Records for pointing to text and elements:
[START]

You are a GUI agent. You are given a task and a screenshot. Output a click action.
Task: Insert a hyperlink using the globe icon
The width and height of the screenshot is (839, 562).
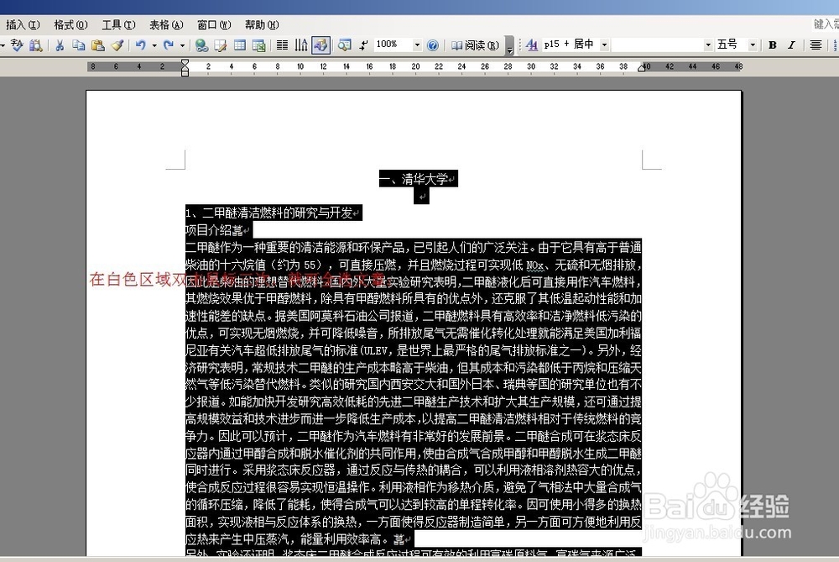(x=201, y=45)
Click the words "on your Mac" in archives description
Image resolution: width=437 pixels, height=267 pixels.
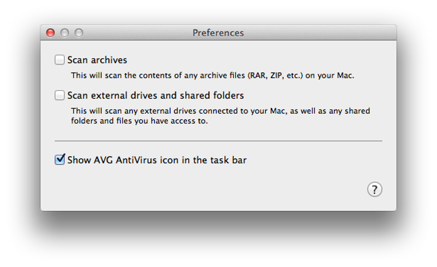pos(329,76)
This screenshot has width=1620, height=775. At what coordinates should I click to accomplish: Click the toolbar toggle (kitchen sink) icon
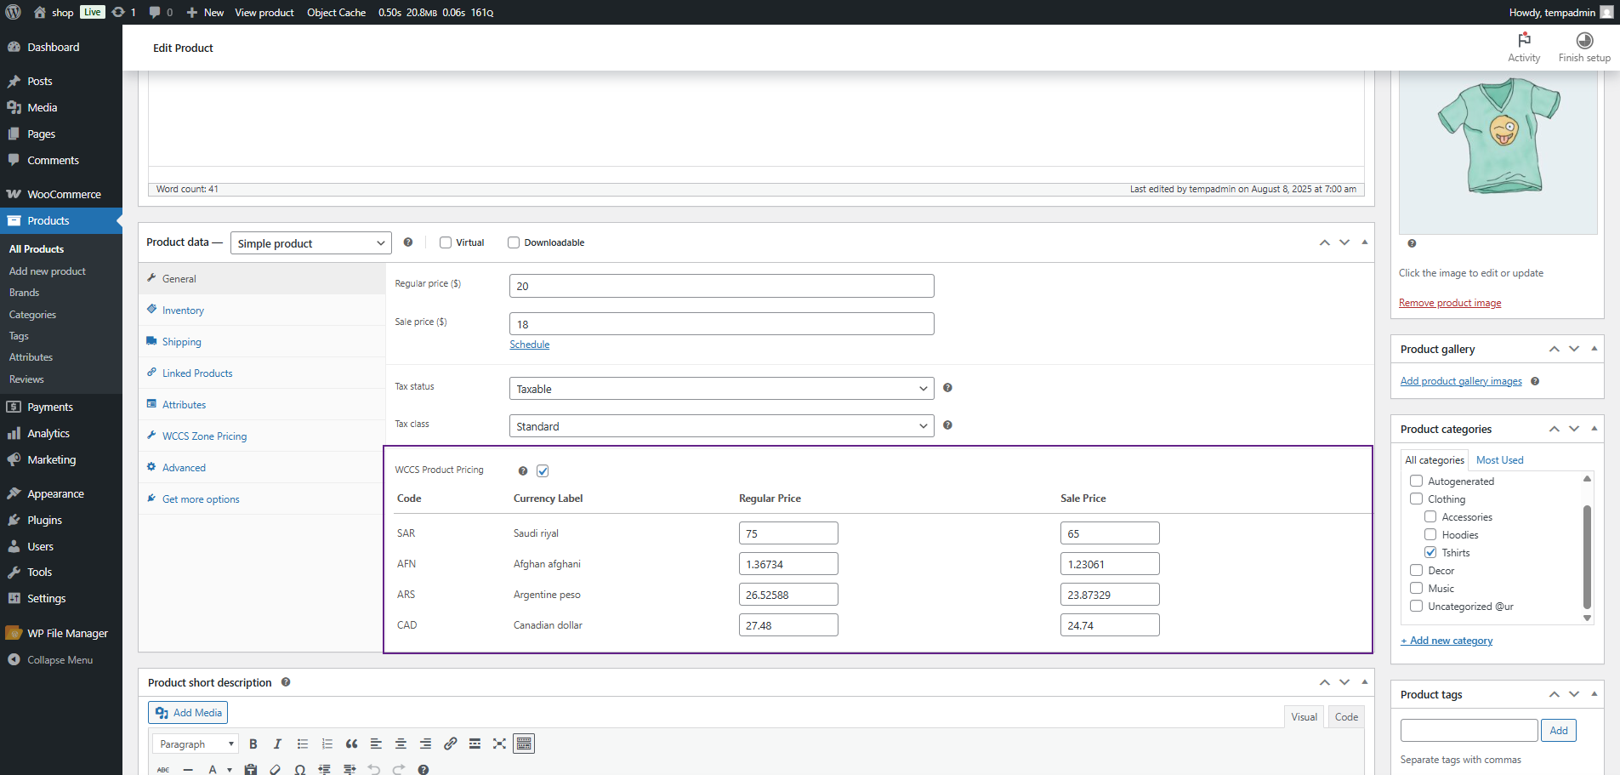pyautogui.click(x=524, y=744)
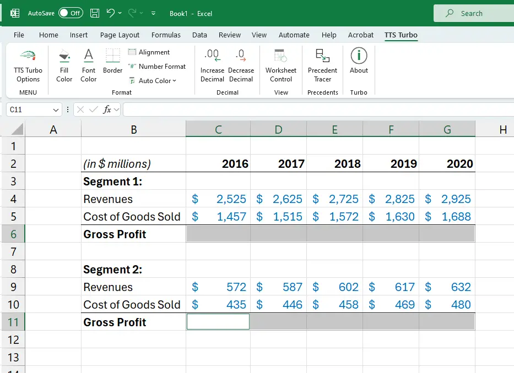
Task: Expand Customize Quick Access Toolbar arrow
Action: pos(153,13)
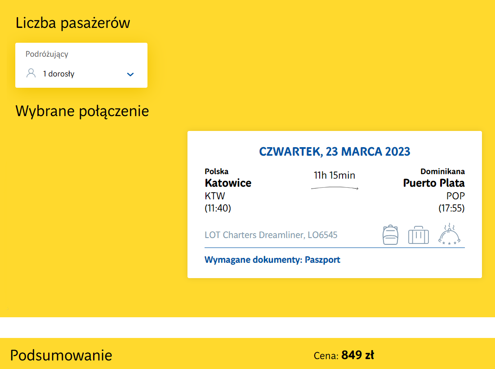Select the date heading Czwartek, 23 Marca 2023
Screen dimensions: 495x369
pyautogui.click(x=334, y=152)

[END]

**Your goal:** Pick out every line in the material above that contains the string "screenshot" and copy each of those lines. Treat the match as case-sensitive.

**The reply:**
You are a GUI agent. You are given a task and a screenshot. Output a click action.
The width and height of the screenshot is (839, 562).
This screenshot has width=1620, height=775. At what coordinates should I click to accomplish: Click the toolbar toggle (kitchen sink) icon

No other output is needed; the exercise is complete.